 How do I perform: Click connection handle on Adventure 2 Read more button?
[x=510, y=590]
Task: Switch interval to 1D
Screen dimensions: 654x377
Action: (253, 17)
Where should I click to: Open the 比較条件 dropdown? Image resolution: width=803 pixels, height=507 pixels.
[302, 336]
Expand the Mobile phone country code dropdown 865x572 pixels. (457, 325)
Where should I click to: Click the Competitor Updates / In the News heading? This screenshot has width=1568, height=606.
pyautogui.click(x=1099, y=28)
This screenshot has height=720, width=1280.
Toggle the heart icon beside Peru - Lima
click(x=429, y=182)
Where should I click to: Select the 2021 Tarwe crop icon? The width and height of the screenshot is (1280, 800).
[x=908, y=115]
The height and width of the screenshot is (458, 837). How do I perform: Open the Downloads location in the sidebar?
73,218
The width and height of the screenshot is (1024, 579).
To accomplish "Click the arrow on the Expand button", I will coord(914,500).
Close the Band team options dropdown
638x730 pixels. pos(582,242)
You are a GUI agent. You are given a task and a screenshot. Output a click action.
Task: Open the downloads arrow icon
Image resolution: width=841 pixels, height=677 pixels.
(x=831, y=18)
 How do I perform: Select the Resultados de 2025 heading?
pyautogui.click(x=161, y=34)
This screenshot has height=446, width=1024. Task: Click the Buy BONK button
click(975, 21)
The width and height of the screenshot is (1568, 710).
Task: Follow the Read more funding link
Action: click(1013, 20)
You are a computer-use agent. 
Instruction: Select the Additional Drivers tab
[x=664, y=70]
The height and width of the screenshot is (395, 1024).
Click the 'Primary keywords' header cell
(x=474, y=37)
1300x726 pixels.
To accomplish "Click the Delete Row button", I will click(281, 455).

== ABOUT THIS TASK ==
Repeat, exactly and only, the lines above from the one containing "The width and height of the screenshot is (1024, 579)." through the end of the material.

== YOUR SOLUTION ==
The width and height of the screenshot is (1024, 579).
To accomplish "Click the arrow on the Expand button", I will coord(914,500).
Close the Band team options dropdown
638x730 pixels. pos(582,242)
You are a GUI agent. You are given a task and a screenshot. Output a click action.
Task: Open the downloads arrow icon
Image resolution: width=841 pixels, height=677 pixels.
(x=831, y=18)
 How do I perform: Select the Resultados de 2025 heading?
pyautogui.click(x=161, y=34)
This screenshot has height=446, width=1024. Task: Click the Buy BONK button
click(975, 21)
The width and height of the screenshot is (1568, 710).
Task: Follow the Read more funding link
Action: click(1013, 20)
You are a computer-use agent. 
Instruction: Select the Additional Drivers tab
[x=664, y=70]
The height and width of the screenshot is (395, 1024).
Click the 'Primary keywords' header cell
(x=474, y=37)
1300x726 pixels.
To accomplish "Click the Delete Row button", I will click(281, 455).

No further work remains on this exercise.